## Exercise requirements
Output the entire listing below exactly as it stands.

'''

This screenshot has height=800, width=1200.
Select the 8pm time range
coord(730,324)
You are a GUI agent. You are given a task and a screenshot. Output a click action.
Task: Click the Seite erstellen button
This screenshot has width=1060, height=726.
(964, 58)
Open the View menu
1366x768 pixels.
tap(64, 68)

'''

## Task answer
This screenshot has height=800, width=1200.
Select the 8pm time range
coord(730,324)
You are a GUI agent. You are given a task and a screenshot. Output a click action.
Task: Click the Seite erstellen button
This screenshot has width=1060, height=726.
(964, 58)
Open the View menu
1366x768 pixels.
tap(64, 68)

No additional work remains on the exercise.